--- SHORT TASK ---
Copy out the data below word for word, beginning at the line containing "Where should I click to: Click Windows" and continuing through the line containing "Looking at the screenshot, I should (182, 57).". Include both of those lines.

[Pointing data for text and elements]
──────────────────────────────

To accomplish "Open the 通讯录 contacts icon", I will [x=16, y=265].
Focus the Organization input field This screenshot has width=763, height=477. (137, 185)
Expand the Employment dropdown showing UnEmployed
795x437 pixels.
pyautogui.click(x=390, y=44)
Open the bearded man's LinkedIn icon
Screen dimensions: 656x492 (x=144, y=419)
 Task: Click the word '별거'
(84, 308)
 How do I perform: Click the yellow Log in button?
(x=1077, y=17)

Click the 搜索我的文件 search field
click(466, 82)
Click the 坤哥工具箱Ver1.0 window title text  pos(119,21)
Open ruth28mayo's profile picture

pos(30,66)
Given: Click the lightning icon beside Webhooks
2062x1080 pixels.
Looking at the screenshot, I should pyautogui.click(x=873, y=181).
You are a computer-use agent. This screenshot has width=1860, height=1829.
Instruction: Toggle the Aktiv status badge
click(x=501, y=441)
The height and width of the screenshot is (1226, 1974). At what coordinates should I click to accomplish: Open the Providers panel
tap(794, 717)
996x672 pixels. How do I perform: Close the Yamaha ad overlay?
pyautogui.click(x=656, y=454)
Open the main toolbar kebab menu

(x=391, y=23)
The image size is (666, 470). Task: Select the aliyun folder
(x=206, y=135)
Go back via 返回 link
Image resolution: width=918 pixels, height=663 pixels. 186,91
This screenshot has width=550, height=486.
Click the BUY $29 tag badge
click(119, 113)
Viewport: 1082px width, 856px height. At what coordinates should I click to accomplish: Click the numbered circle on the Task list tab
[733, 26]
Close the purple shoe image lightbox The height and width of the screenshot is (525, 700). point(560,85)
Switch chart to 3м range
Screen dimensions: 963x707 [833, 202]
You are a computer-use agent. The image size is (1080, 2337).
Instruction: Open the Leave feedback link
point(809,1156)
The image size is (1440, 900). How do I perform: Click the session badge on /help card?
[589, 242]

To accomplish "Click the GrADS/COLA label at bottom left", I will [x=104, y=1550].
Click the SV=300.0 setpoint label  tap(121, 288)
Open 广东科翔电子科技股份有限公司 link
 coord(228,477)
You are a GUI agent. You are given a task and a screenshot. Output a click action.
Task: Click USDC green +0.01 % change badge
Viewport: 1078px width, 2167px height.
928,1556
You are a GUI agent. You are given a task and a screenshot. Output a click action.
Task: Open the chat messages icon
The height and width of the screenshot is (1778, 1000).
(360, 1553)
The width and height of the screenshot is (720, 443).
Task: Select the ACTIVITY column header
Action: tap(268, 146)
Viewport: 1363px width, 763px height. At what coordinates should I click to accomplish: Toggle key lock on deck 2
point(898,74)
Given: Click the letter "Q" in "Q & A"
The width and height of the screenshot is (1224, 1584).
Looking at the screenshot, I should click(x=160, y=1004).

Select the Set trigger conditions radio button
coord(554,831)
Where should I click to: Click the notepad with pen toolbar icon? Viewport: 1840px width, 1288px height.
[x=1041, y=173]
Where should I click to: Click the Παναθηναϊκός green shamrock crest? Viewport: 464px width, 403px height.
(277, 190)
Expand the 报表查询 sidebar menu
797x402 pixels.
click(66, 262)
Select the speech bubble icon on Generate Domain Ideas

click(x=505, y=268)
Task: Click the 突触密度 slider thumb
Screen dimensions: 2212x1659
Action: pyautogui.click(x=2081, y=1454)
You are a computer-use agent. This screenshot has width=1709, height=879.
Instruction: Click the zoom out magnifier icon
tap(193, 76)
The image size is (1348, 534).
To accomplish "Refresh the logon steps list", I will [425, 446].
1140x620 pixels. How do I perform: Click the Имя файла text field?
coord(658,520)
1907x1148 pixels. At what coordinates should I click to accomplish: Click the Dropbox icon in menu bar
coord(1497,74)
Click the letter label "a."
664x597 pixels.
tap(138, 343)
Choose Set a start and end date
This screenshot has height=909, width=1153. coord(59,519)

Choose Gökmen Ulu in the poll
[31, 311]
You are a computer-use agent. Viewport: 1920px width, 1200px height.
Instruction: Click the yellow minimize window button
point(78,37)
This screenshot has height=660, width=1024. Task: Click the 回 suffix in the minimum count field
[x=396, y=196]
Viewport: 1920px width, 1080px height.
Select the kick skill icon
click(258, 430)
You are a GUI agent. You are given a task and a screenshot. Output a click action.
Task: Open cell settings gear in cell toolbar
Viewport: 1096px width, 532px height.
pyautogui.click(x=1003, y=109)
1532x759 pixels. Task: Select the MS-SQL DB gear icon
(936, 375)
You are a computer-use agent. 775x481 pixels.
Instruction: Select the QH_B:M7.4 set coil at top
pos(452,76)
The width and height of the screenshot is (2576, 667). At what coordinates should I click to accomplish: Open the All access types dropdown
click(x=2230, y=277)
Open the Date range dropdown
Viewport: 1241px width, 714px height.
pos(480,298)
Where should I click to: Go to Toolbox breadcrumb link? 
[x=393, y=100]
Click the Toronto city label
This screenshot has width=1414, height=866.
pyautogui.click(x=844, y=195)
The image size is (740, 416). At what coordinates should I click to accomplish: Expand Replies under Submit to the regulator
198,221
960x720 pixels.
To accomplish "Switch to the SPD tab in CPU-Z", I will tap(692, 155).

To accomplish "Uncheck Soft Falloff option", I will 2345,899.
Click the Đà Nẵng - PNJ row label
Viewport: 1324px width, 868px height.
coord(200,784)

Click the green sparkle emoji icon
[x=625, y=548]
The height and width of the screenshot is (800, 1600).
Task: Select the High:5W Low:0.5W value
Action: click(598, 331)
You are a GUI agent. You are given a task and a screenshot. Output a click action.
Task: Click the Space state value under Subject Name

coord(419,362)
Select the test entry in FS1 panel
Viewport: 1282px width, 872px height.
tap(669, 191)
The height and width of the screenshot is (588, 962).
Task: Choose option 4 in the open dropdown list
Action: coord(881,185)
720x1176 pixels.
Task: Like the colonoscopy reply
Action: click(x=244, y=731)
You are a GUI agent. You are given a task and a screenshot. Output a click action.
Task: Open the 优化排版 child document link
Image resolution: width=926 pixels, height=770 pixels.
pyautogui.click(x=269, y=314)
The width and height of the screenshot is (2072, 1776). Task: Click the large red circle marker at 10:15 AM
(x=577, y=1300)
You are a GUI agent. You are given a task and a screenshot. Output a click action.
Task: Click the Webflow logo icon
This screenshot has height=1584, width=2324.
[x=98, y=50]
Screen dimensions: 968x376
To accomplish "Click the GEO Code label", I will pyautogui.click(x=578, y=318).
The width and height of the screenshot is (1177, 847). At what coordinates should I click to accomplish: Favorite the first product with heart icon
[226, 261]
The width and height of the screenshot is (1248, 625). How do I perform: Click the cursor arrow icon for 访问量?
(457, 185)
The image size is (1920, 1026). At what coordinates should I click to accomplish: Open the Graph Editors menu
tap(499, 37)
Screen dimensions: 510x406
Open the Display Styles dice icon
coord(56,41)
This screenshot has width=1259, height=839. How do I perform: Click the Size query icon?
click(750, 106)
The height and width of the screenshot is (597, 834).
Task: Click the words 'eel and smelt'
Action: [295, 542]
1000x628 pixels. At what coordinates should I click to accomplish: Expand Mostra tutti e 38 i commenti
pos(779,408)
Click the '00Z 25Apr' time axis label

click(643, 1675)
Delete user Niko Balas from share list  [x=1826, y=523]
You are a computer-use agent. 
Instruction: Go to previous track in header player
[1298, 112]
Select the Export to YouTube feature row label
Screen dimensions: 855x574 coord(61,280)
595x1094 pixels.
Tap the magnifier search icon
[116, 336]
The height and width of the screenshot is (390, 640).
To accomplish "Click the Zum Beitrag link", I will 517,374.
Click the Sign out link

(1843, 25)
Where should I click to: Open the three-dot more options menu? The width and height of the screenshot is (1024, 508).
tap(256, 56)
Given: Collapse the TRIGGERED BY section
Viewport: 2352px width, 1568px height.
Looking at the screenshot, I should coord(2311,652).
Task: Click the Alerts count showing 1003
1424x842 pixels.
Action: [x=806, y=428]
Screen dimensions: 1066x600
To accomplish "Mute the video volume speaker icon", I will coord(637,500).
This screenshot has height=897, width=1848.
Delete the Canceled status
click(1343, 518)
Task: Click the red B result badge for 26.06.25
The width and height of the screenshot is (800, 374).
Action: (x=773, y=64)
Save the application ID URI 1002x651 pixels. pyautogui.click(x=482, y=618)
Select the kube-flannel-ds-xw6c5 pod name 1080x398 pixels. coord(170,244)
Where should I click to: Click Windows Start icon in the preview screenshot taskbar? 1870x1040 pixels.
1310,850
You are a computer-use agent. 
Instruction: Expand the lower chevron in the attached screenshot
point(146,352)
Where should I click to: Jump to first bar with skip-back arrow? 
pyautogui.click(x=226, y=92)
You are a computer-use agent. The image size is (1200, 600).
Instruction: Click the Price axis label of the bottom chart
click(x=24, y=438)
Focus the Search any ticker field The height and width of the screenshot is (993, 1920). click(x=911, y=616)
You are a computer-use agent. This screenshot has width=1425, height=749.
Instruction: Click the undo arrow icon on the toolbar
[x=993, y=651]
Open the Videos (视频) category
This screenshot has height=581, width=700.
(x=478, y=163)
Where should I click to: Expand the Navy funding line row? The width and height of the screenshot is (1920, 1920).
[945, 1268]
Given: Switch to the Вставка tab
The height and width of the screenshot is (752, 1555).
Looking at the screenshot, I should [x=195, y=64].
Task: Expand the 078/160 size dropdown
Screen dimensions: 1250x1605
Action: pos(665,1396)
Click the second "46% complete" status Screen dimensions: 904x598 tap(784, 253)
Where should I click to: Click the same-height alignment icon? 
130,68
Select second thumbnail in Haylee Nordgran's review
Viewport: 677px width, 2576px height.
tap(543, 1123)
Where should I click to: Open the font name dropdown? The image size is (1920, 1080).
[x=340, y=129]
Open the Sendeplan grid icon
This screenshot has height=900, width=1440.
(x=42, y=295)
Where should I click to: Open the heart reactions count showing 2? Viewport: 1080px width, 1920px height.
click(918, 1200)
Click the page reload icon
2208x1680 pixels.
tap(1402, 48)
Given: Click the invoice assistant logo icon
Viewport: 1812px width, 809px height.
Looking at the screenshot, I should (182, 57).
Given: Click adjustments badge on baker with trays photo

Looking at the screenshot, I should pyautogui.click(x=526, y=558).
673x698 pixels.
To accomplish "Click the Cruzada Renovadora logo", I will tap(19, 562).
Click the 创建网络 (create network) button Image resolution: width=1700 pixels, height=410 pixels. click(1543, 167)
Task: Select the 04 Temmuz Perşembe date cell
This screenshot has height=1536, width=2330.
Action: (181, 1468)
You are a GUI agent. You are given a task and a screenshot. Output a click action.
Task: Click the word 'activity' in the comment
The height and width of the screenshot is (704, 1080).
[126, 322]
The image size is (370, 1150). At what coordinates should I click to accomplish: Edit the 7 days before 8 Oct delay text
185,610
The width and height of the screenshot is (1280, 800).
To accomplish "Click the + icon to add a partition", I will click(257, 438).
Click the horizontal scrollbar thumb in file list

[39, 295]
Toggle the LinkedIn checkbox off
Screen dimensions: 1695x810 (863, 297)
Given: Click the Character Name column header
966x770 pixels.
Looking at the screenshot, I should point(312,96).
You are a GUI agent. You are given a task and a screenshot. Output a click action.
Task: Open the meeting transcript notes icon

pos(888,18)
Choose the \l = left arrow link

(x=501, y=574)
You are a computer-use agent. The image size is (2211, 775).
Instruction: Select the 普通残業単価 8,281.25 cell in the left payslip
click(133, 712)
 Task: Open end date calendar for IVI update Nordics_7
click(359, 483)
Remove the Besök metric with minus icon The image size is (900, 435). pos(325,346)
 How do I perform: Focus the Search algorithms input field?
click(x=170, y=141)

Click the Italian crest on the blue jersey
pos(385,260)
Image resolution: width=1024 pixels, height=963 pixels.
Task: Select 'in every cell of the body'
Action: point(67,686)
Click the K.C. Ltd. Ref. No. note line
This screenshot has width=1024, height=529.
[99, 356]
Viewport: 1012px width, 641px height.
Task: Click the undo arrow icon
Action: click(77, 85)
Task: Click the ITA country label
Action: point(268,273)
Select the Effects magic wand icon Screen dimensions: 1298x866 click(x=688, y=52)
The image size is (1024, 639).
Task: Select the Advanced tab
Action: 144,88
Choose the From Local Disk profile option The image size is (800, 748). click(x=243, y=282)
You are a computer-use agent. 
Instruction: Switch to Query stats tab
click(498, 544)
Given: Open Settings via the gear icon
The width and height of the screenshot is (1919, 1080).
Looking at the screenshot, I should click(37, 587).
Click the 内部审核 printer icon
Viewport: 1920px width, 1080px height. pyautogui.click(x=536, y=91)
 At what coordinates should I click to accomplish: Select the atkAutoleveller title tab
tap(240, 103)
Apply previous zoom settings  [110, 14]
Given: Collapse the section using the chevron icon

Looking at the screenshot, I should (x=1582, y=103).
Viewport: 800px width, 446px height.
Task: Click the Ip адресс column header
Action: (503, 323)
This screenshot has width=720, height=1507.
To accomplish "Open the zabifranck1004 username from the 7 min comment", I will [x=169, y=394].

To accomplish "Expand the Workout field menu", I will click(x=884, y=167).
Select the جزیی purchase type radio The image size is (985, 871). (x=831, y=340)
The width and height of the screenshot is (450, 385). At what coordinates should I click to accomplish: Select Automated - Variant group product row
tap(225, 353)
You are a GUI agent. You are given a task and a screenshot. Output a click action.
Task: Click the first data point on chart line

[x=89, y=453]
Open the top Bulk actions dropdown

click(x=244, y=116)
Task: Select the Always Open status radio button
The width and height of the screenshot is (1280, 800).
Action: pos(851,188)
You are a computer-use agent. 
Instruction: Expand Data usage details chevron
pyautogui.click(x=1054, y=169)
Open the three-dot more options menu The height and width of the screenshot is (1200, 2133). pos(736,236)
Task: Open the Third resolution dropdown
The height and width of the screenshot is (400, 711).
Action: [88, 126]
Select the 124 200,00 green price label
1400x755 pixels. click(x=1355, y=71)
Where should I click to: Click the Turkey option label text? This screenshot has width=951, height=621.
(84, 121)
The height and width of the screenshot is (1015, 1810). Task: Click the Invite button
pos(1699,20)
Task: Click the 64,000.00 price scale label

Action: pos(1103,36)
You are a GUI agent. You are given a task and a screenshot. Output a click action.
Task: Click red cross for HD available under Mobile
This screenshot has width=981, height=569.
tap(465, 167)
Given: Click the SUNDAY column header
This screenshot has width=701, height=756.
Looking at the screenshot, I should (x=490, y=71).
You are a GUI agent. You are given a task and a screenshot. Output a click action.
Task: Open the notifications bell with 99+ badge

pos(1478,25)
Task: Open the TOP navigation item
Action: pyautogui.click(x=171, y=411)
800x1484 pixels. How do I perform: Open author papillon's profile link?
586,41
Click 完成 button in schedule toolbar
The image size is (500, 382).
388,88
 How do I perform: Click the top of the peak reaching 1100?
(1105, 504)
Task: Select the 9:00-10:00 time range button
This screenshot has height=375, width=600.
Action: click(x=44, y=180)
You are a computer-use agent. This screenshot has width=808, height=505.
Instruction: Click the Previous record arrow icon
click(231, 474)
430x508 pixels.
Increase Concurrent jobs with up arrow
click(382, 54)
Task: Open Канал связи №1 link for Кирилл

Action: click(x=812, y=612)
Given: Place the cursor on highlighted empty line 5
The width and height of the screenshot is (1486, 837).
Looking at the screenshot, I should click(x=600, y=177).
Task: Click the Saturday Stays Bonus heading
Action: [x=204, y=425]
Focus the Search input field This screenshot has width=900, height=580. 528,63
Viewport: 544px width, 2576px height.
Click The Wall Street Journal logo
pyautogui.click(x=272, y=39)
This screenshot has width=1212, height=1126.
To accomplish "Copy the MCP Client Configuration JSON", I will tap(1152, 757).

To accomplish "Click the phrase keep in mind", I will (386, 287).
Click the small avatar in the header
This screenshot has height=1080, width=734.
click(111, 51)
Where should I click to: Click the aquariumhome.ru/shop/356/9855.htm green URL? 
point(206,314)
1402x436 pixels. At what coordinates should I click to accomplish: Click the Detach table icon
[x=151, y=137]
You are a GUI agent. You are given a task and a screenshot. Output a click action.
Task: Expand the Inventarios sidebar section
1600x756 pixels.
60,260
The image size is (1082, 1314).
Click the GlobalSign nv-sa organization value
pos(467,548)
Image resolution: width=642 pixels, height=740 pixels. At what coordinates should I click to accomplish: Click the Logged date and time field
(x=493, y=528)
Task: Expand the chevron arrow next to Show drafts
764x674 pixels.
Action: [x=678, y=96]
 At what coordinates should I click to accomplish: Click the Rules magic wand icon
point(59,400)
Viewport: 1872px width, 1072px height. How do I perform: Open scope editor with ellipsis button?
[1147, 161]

──────────────────────────────

--- RESULT OF THIS EXERCISE ---
Where should I click to: Click Windows Start icon in the preview screenshot taskbar? 1870x1040 pixels.
1310,850
You are a computer-use agent. 
Instruction: Expand the lower chevron in the attached screenshot
point(146,352)
Where should I click to: Jump to first bar with skip-back arrow? 
pyautogui.click(x=226, y=92)
You are a computer-use agent. The image size is (1200, 600).
Instruction: Click the Price axis label of the bottom chart
click(x=24, y=438)
Focus the Search any ticker field The height and width of the screenshot is (993, 1920). click(x=911, y=616)
You are a computer-use agent. This screenshot has width=1425, height=749.
Instruction: Click the undo arrow icon on the toolbar
[x=993, y=651]
Open the Videos (视频) category
This screenshot has height=581, width=700.
(x=478, y=163)
Where should I click to: Expand the Navy funding line row? The width and height of the screenshot is (1920, 1920).
[945, 1268]
Given: Switch to the Вставка tab
The height and width of the screenshot is (752, 1555).
Looking at the screenshot, I should [x=195, y=64].
Task: Expand the 078/160 size dropdown
Screen dimensions: 1250x1605
Action: pos(665,1396)
Click the second "46% complete" status Screen dimensions: 904x598 tap(784, 253)
Where should I click to: Click the same-height alignment icon? 
130,68
Select second thumbnail in Haylee Nordgran's review
Viewport: 677px width, 2576px height.
tap(543, 1123)
Where should I click to: Open the font name dropdown? The image size is (1920, 1080).
[x=340, y=129]
Open the Sendeplan grid icon
This screenshot has height=900, width=1440.
(x=42, y=295)
Where should I click to: Open the heart reactions count showing 2? Viewport: 1080px width, 1920px height.
click(918, 1200)
Click the page reload icon
2208x1680 pixels.
tap(1402, 48)
Given: Click the invoice assistant logo icon
Viewport: 1812px width, 809px height.
Looking at the screenshot, I should (182, 57).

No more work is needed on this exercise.